-- Start Material for this task --

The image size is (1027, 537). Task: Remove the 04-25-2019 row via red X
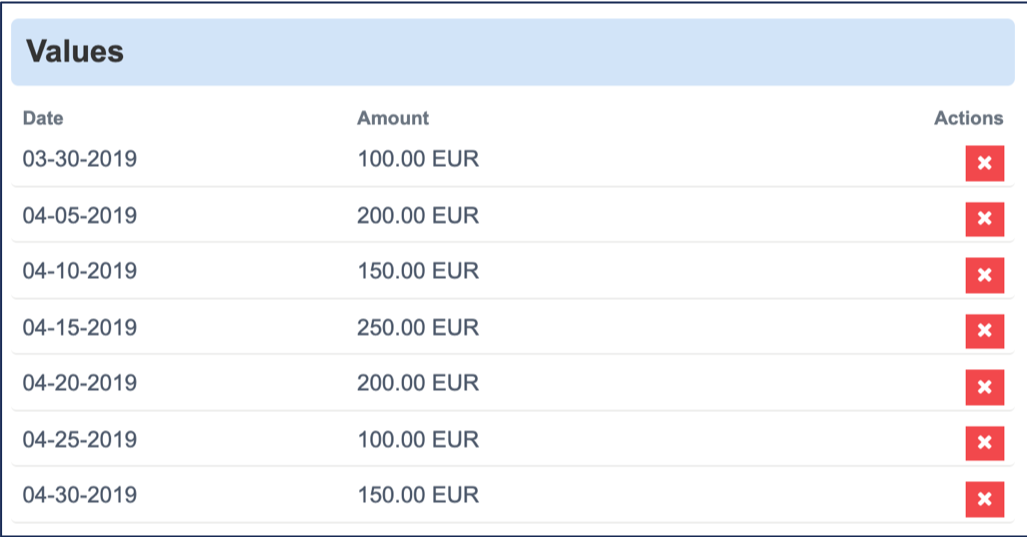click(984, 443)
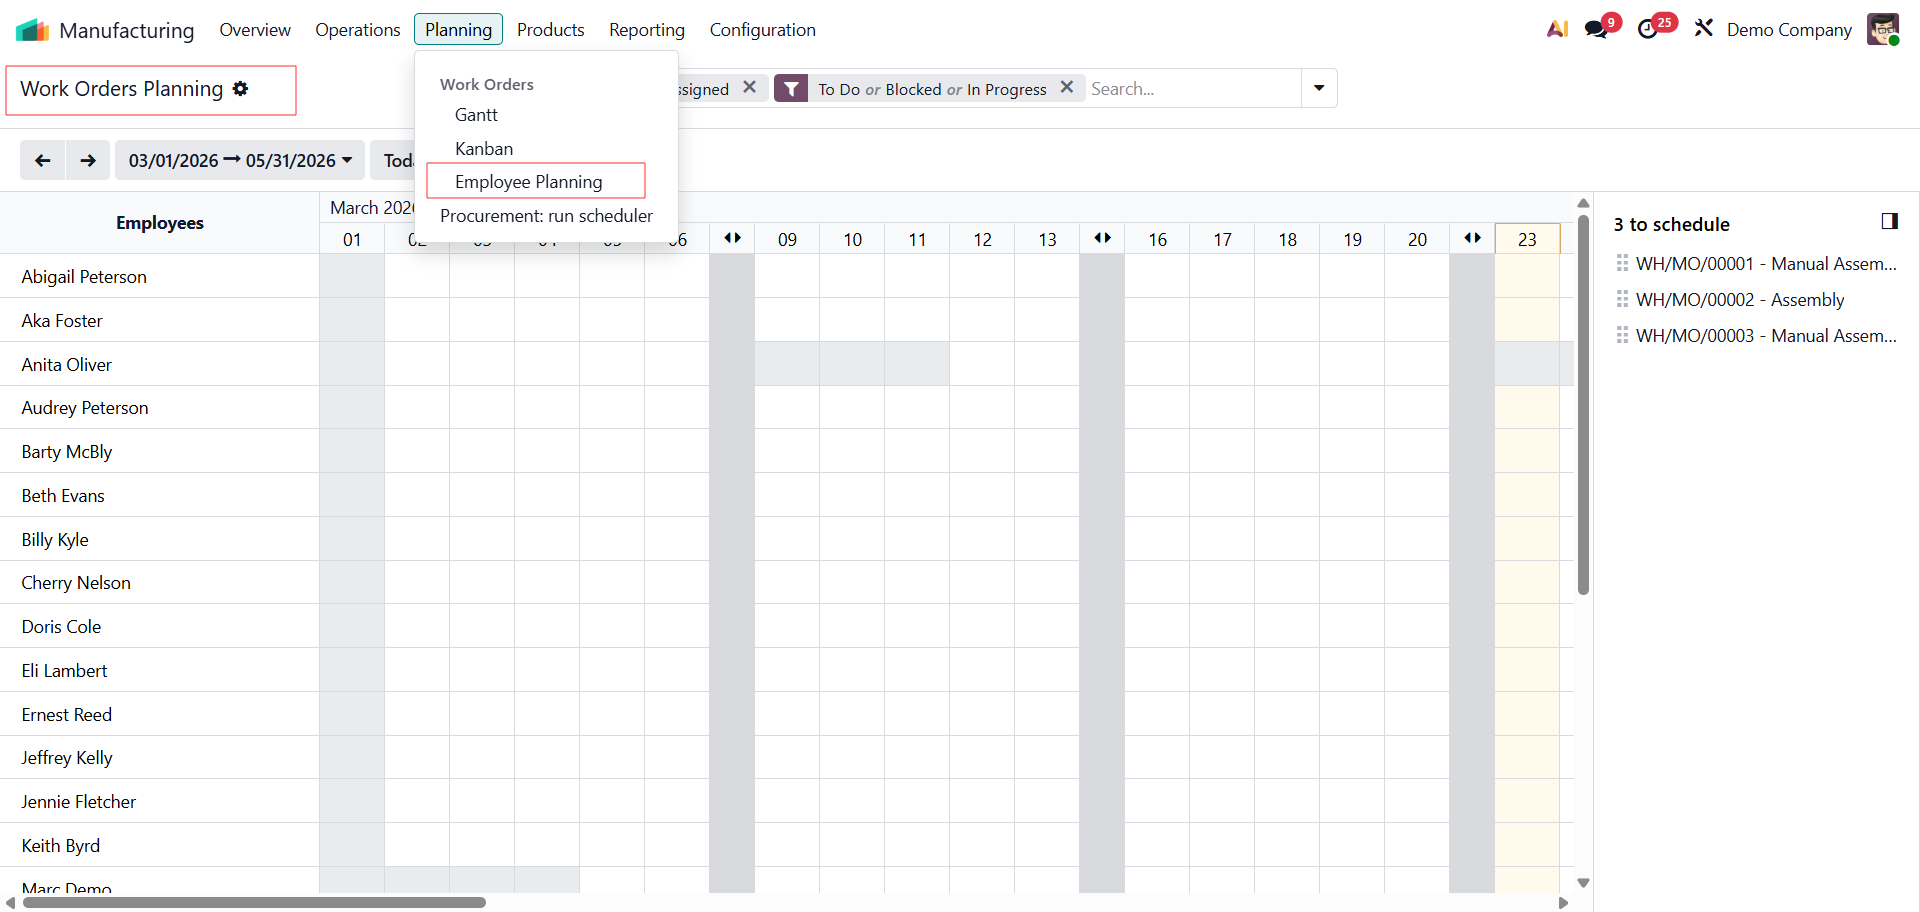Open the search options dropdown arrow
The width and height of the screenshot is (1920, 912).
click(1319, 89)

-- End Material for this task --

Repeat every line of the records above without any change, leaving out the pictures.

The image size is (1027, 537). Task: Remove the 04-25-2019 row via red X
click(984, 443)
Open the search options dropdown arrow
The width and height of the screenshot is (1920, 912).
click(1319, 89)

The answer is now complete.